Photo: Kamainv. Source: Wikimedia
That’s my favorite economic question to ask when I’m looking at a new proposal. Everyone with a business plan will outline their actions and the intended consequences of their enterprise. Uber has a plan to facilitate “ride sharing,” where folks with some extra time and access to a car can earn a few dollars by “sharing” a ride with someone they connect with on their cell phones.
But there are always unintended consequences, too. One of the side-effects has been full cell phone lots at big city airports – those formerly small, quiet spaces where you could wait for a friend to retriever her luggage. Now – unless they get shooed away – the cell phone lots are full of Uber drivers waiting for travelers to arrive and call for a ride.

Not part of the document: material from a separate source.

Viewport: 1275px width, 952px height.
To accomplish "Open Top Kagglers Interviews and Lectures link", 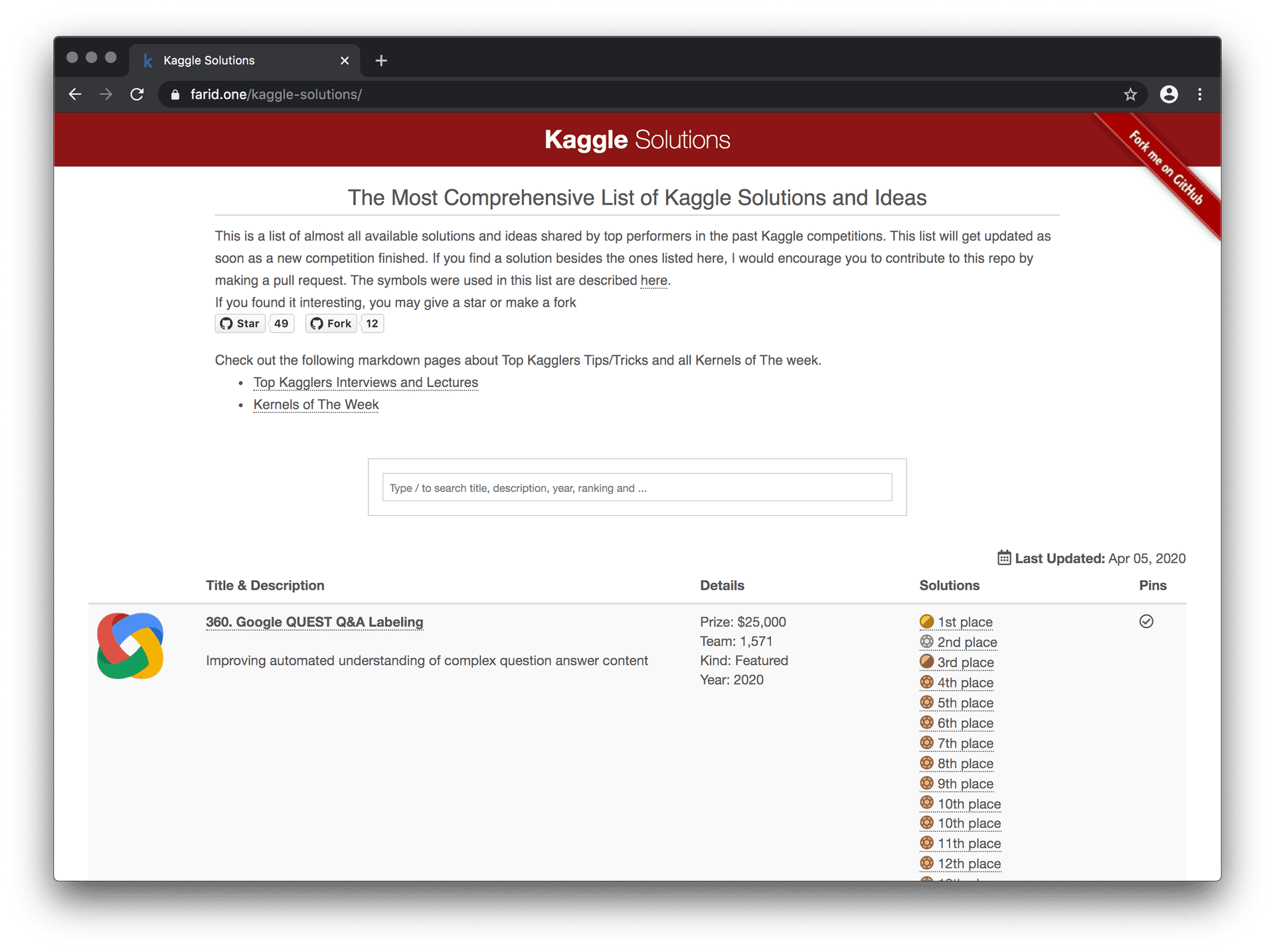I will (x=365, y=382).
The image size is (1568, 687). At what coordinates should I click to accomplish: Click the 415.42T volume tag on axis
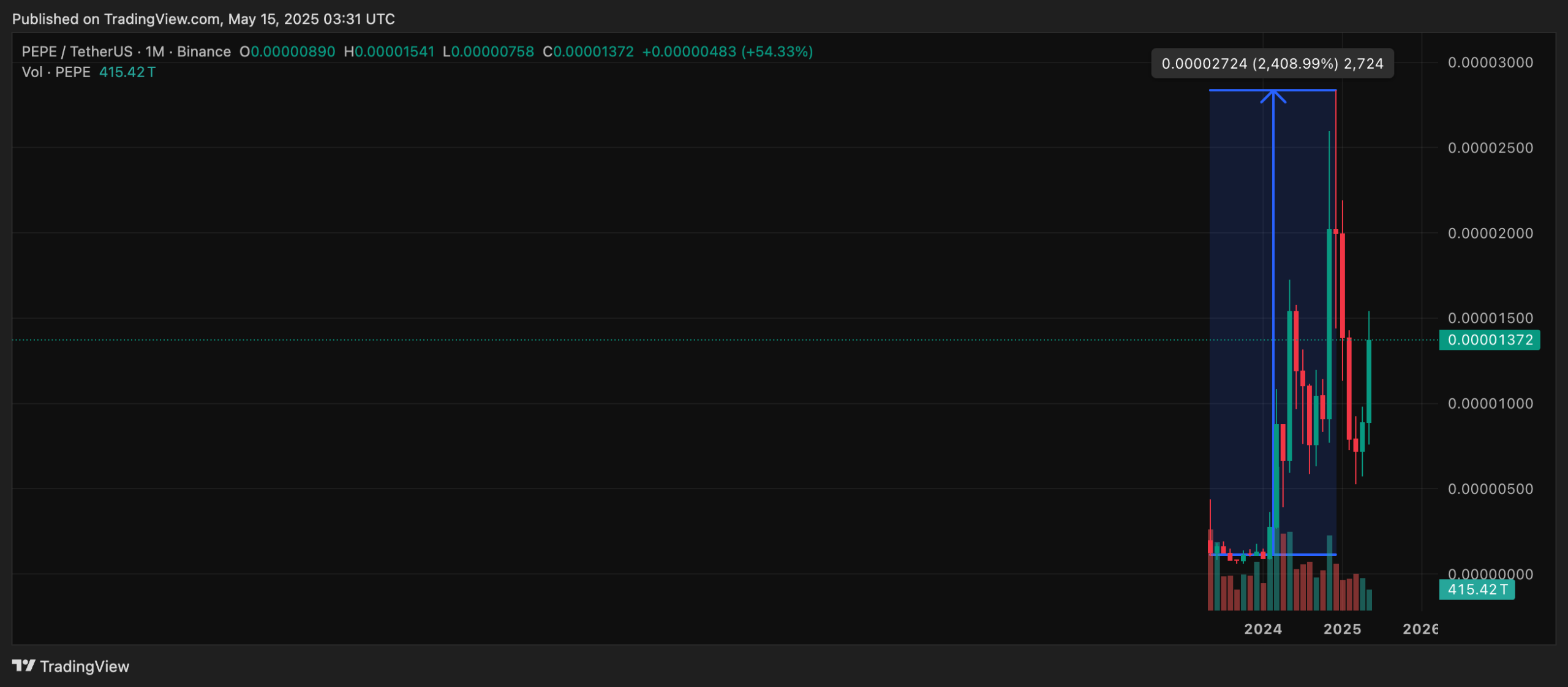point(1476,590)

British colonial authorities had experience with this kind of second-order effect. When the British Raj in India became concerned about the prevalence of venomous snakes, they offered to pay residents for turning in dead cobras. Industrious Indians recognized a new source of revenue, and began breeding cobras to supplement their income. When the rulers understood what was happening, they scrapped the program, and the cobra breeders set the now-worthless snakes free. A well-intentioned program that backfires and makes the problem worse is called a “Cobra Effect.”

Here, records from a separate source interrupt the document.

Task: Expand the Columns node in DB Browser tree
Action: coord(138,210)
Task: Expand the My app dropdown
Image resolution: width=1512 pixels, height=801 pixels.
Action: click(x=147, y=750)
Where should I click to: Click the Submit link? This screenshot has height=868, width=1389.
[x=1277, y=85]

Unintended consequences can be positive, as when clear-cutting a hardwood forest diversifies the landscape and generates additional habitat for various animals, or when an architectural and planning error in a bell-tower in Pisa, Italy created a tourist attraction. It’s impossible to anticipate every new development. But trying to understand second-order and third-order consequences is critical.
Photo: Saffron Blaze. Source: Wikimedia
Because if we don’t think about these effects, the market will.